As we noted here in several postings (sorry to keep repeating ourself), the question of “go or stay” doesn’t bring forth an easy answer. Most Houston-area residents, we think, ran through some quick calculations (factoring in their own past experiences with hurricanes and their locations and particular situations), took into full consideration Katrina and what the media were saying about Rita, gauged the lengthening gas lines on Wednesday and their own pocketbooks and patience, and made their decisions accordingly.

If we lived on or near the coast we sure as hell would have beat a hasty retreat. But we live up in southwest Houston, equidistant from U.S. 59 and the Loop, a half-mile or so north of Brays Bayou. Flooding was a concern, but not a major one, since we came out OK in Allison. What worried us about Rita was the prospect of unprecedented high winds raking through Houston and ripping off the roof of our modest abode, with a secondary concern being the durability of the four large trees in our yard and the towering pine in the yard behind us. (When it first appeared that Rita might run straight through Galveston, we thought we might head up toward Jasper and camp on family property near there. That certainly would have worked out well.)

A small adjustment in the storm’s route and all those people who waited it out on the freeway and got somewhere they thought was safe might have been down on their knees thanking whatever supernatural being they pay obeisance to, while we could have been standing (if we were lucky) out in the front yard of our devastated house cursing the same supernatural entity. Man has yet to totally subdue nature, we've heard, and even inside that large cone of uncertainty that appeared to be making Neil Frank even punchier than normal, there’s no foolproof way to pinpoint exactly where a hurricane will fall on land until it’s pretty much too late to load up and roll out. So there was no “right” or “wrong” decision.

Which bring us to the question Banjo Jones has posed for polling: Did television news operations overhype the dangers Rita posed to the Houston-Galveston area?

Sure they did. They overhype a two-car fender-bender on the feeder road, so overhyping a potentially massively lethal hurricane was as easy as donning a rain slicker and getting blown about the beach.

We didn’t find the local television coverage to be any better or worse in tone than on a typical Thursday, Friday and Saturday. Sure, it left us bilious, but that’s because it was like watching a 60-hour non-stop variety show from the 1960s, with anchors Jerome and Dominque and Bill and Shern-Min and Shara (and it was good to see you again, babe, but that fire engine-red outfit you sported on Thursday was screaming Code 3; muted earth tones are preferred for hurricane panic) filling the Ed Sullivan role and all the reporters in the field----Wayne and Ted and Jessica and Deborah and Mark and Phil and Whoever and Whomever etc.---being brought on stage for brief turns in the wind as Topio Gigio, the Little Italian Mouse, or comedian Alan King.

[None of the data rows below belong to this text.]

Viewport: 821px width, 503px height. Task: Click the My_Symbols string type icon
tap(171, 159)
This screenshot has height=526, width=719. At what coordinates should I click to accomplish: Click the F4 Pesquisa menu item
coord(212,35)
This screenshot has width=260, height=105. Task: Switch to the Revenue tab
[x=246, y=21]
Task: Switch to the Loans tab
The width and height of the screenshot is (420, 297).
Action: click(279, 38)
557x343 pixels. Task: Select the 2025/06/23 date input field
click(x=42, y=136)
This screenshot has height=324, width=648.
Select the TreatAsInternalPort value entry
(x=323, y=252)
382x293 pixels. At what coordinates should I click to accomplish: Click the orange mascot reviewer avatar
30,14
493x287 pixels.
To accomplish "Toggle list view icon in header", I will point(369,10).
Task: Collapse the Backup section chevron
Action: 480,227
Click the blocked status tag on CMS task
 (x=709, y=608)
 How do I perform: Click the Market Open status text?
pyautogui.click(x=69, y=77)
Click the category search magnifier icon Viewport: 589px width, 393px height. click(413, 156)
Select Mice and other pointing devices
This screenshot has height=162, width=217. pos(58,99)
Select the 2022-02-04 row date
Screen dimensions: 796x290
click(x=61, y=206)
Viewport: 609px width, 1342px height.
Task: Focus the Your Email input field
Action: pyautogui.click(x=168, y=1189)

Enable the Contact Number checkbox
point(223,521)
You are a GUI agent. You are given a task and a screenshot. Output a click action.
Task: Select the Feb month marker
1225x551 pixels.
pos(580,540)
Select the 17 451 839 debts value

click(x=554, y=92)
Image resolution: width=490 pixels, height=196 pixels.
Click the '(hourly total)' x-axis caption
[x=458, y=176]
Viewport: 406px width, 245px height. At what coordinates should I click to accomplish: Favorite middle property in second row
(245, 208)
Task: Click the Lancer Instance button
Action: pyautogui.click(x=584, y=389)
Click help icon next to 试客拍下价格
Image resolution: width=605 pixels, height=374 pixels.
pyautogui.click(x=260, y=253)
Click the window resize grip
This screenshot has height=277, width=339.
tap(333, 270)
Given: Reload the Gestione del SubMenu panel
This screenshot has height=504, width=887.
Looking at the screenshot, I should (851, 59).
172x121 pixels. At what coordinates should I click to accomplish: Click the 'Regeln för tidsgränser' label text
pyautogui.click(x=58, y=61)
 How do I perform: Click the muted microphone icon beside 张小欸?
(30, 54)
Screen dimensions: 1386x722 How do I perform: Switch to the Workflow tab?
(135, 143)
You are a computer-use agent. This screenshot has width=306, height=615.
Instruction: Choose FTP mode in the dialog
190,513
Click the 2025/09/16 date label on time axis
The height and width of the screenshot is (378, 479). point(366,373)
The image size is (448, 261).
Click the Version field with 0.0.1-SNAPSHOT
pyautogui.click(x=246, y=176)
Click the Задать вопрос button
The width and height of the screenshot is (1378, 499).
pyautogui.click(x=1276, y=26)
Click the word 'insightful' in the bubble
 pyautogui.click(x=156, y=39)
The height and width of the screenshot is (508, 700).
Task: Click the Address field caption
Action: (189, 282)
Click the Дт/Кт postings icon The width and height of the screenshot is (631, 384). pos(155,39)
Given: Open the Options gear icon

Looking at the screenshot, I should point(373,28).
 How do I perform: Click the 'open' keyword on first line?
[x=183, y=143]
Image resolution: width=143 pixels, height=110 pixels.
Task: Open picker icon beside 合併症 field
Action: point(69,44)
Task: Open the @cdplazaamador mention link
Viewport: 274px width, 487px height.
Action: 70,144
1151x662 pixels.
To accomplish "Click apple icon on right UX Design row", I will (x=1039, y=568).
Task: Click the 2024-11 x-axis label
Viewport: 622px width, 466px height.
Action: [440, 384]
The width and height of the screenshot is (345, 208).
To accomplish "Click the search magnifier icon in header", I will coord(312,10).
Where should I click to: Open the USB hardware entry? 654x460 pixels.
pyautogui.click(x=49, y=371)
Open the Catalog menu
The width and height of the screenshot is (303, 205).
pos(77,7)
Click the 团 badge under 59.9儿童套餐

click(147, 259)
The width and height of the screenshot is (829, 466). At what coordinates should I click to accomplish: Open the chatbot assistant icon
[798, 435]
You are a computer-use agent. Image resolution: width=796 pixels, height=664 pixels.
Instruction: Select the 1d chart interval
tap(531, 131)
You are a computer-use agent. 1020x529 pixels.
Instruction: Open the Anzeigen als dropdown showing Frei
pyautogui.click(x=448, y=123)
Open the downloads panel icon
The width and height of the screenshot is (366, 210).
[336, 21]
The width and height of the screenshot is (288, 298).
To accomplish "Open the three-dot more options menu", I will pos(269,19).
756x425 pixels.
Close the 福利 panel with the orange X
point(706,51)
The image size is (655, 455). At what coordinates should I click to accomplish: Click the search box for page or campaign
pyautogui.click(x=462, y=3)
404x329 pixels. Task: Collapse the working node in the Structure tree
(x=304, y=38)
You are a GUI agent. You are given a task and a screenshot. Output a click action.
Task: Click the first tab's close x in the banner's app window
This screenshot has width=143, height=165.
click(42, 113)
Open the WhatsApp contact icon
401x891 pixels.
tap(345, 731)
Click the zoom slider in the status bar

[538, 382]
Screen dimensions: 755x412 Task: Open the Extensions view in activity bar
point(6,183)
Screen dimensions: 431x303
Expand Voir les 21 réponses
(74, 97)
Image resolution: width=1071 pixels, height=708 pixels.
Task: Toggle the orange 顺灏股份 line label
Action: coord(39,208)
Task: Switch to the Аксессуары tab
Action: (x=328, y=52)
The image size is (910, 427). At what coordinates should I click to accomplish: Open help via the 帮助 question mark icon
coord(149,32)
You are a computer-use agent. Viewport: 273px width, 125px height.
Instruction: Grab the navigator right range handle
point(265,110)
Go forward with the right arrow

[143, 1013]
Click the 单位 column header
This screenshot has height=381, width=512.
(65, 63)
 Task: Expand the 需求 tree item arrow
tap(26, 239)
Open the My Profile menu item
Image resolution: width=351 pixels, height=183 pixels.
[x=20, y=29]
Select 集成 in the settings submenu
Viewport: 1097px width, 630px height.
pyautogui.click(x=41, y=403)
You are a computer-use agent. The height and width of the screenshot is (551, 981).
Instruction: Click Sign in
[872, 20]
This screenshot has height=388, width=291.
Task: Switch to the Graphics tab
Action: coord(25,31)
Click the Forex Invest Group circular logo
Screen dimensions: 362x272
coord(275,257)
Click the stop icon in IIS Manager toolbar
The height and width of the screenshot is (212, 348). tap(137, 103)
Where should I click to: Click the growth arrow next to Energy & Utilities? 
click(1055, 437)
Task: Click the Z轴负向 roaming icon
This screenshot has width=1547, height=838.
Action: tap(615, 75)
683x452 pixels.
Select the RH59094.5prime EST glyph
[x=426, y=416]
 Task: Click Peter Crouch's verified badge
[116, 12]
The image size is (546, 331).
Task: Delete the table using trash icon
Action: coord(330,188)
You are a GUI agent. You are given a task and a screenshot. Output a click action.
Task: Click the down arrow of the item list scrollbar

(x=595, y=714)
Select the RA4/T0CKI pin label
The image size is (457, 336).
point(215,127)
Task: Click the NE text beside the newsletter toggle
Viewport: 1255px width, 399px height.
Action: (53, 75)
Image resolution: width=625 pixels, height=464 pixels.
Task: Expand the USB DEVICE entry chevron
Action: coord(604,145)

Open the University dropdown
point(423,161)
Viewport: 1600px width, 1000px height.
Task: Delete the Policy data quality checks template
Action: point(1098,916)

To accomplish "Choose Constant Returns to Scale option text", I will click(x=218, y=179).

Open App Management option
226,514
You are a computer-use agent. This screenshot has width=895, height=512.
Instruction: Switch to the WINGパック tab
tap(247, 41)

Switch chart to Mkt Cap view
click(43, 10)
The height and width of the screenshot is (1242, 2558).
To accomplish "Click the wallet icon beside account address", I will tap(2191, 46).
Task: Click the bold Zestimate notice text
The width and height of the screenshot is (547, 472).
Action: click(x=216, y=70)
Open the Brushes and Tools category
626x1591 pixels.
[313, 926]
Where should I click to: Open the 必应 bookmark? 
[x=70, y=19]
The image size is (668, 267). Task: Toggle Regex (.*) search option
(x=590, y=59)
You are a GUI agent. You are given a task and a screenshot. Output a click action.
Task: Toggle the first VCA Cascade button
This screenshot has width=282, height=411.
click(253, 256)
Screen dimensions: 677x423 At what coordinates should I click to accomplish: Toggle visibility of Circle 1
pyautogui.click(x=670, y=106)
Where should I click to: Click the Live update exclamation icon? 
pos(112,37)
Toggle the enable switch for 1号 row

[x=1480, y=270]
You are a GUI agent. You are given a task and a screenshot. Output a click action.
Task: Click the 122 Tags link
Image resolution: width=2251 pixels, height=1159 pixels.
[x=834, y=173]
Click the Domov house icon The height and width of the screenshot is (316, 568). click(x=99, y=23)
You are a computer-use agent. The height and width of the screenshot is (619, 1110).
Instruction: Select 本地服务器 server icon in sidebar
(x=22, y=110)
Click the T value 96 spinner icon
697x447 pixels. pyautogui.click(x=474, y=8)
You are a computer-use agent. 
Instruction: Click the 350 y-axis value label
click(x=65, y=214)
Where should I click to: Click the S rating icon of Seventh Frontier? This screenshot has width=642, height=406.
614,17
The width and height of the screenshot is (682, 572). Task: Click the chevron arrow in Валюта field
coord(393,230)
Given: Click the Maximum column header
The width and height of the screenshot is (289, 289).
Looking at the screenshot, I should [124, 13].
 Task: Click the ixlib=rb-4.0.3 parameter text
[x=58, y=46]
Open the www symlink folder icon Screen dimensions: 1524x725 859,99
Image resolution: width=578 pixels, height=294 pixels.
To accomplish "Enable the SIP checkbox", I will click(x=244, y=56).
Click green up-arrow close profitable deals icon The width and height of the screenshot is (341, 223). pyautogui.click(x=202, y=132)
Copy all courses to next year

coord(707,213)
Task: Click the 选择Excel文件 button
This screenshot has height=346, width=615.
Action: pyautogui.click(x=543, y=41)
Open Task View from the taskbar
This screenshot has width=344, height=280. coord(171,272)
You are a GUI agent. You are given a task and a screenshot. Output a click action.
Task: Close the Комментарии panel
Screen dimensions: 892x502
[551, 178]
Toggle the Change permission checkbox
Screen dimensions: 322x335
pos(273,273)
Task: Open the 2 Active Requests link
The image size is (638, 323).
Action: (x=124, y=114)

But was that bad? Irresponsible? Funnyboy Ken Hoffman of the Houston Chronicle, in a rare appearance in the paper’s front section on Sunday, avers that the television stations should be “investigated” (by a presidential commission? Congressional committee? HPD? Oh … that was a joke? Right!) for setting the viewing area needlessly on edge. He should spend more time reading his own paper and its non-paper products. As the storm approached, the Chronicle's much-promoted SciGuy blogger wrote (emphasis added):

... with Rita due to make landfall some 75 miles east of Galveston. The bad news? I don't think there's a whole lot of confidence in the track. We may wake up with the storm shifted back over Galveston Bay, and it might be at the Texas/Louisiana border. Good luck trying to sleep tonight.

The official forecast track has slipped slightly northward again, but Houston remains in a very dangerous position. Unless the storm turns south or north in the next 24 to 48 hours we are set up for a truly horrific event. I am not going to sugar-coast this, my friends. If the storm comes ashore as forecast, it would essentially be the worst-case scenario ... As a Houston resident and property owner, I am truly mortified right now. If you are under a mandatory evacuation order, you should heed it.

Greater Houston is not a bowl, but has many more coastal communities and housing developments than the upper Gulf coast. These people absolutely must leave, their homes are likely to be flattened.

... it's looking more and more definite that we'll be hit by an extremely powerful storm in our own backyard. Let's do the best we can.

With all due respect to this SciGuy, who's a smart writer, are these momentarily definitive judgments any different than what the television stations were saying/doing, minus the valedictory pronouncements? (Blogging being the closet written product to round-the-clock television and radio coverage when it comes to rapidly shifting developments, as opposed to the old, tired, frozen-in-time newspaper, which somehow never even made it to our house on Friday and didn't show up on Saturday till late afternoon.)

Actually, when it came to Hurricane Rita, we found one media outlet we could count on, again and again, without fail, to strike just the right balance of hard-eyed skepticism and bug-eyed hysteria, of fact and fiction, of the sacred and the profane.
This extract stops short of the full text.